David Byrne and Brian Eno
Everything That Happens Will Happen Today
Todomundo

After 30 years, the collaboration between art rocker and world music impresario David Byrne and uber-producer Brian Eno is still bearing fruit.

This isn't a sequel to their 1981 album, "My Life in the Bush of Ghosts," or a retread of Mr. Eno's work as producer for the Talking Heads in the late 1970s and early 1980s. What's new on "Everything That Happens Will Happen Today" is a kind of mellowness and sweetness that's almost jarring, considering the off-kilter angularity that typifies Mr. Byrne's output and Mr. Eno's edgy, sonic artistry.

By the pair's own account, Mr. Eno confined himself to writing and arranging the music, while Mr. Byrne focused on the lyrics and the singing - and much of Mr. Eno's music had been composed with no particular project in mind. This makes trying to separate the music from Mr. Byrne's vocal melodies an interesting exercise.

Some of the best tracks are reassuringly songlike, and some are wildly meandering, with shifting instrumentation and themes. That Mr. Byrne could find lyrics to fit the coolly discursive "Feel My Stuff" can only be a tribute to the familiarity and understanding that comes from their decades-long collaboration.

The six-minute track begins with a lush, patterned riff tapped out on the high end of a piano that gradually blends with a seductive trance beat. Before long, the rhythm shifts to a funky, brusque palm-muted guitar that trades lines with an electric bass. Mr. Byrne's disconnected, imagistic lyrics mirror the musical instability.

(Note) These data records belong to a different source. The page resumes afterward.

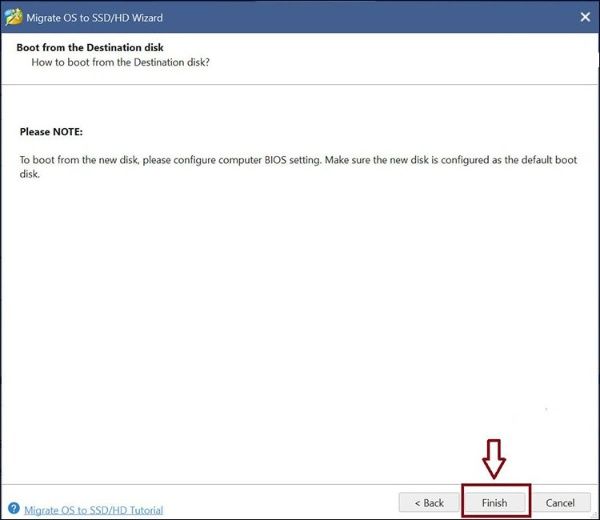
Task: Open the Migrate OS to SSD/HD Tutorial link
Action: tap(93, 510)
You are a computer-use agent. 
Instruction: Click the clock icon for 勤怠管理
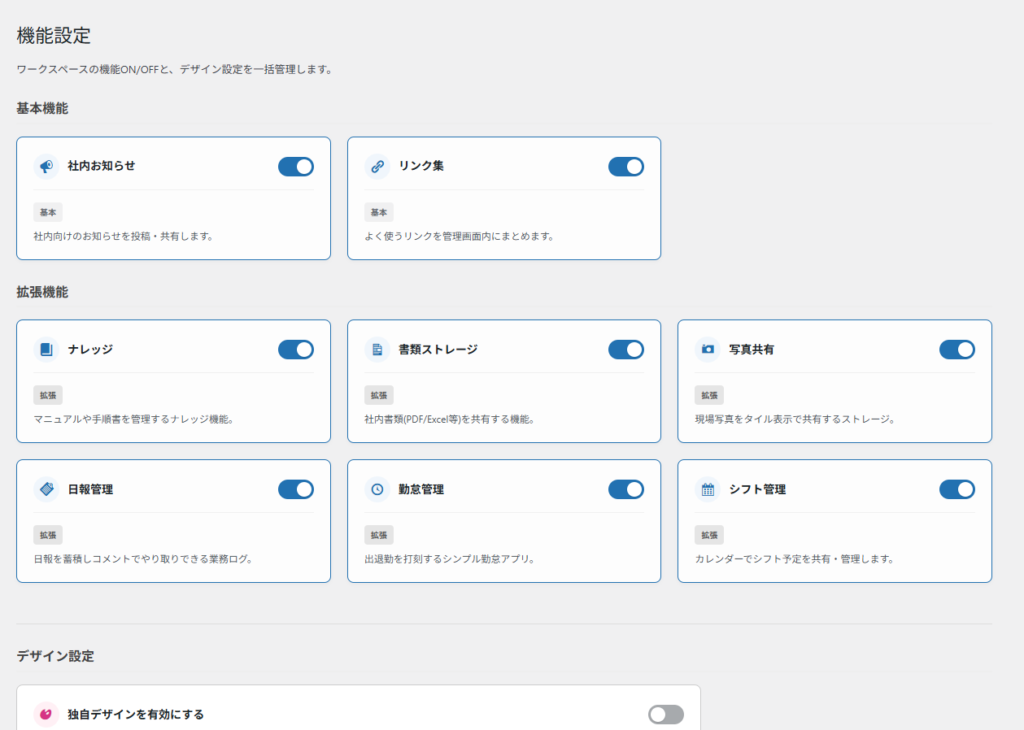(x=377, y=489)
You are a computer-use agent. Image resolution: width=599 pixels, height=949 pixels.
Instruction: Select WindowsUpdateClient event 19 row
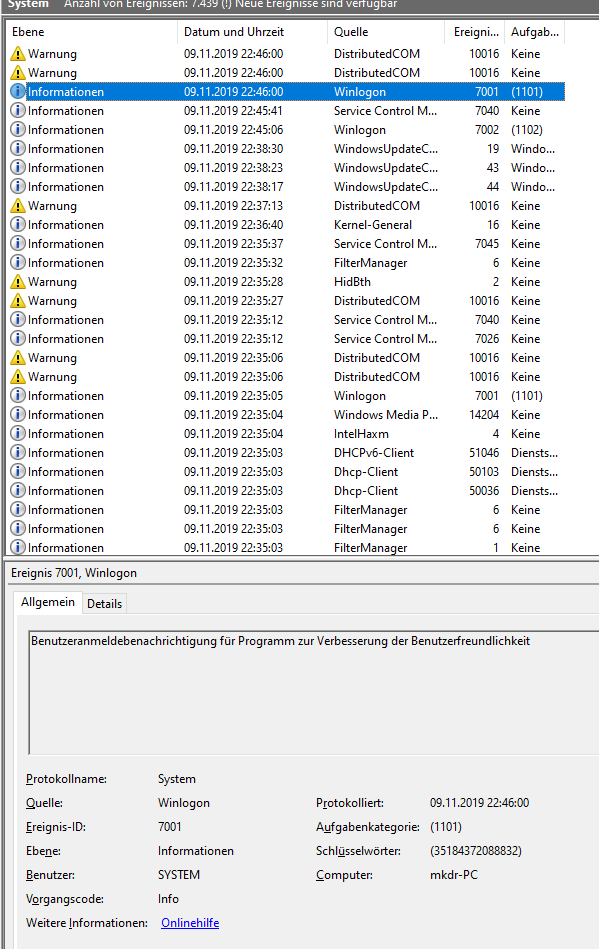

The title track has an intentionally otherworldly aspect named "electronic gospel" by Mr. Eno on his brief but excellent notes on the album's Web site. The song mixes soft, steady guitar; the light tinkle of piano; and an intense organ and captures the gospel mix of ethereal and worldly. This gospel isn't in the service of any particular faith, but its slow, insistent strength seems like a neat bookend for the Talking Heads song "Once in a Lifetime."

During his Talking Heads incarnation, Mr. Byrne sang like a man stirred to heights of ecstatic panic over the collision of mortality with the repetition of everyday life.

Now he sounds older, wiser and mordantly resigned as he sings, "Everything that happens will happen today/ And nothing has changed, but nothing's the same/ And every tomorrow could be yesterday/ And everything that happens will happen today."

"Strange Overtones" and "Life Is Long" sound like lost Talking Heads songs - the first mixing Third World rhythms, shimmering funk chords and a trove of obscure electronic instruments from Mr. Eno's studio, including the stylophone and an Omnichord "key-tar." The second pairs a deceptively simple rhythm with a growling brass section that conveys both doubt and uplift.

Audio clip

"Strange Overtones," David Byrne & Brian Eno

Mr. Byrne's voice here is the same as it ever was - detached, authoritative and unmistakable.

There are some skippable tracks here, to be sure. Yet on balance, "Everything That Happens" captures some of that off-kilter jubilation that marks the pair's earlier collaborations.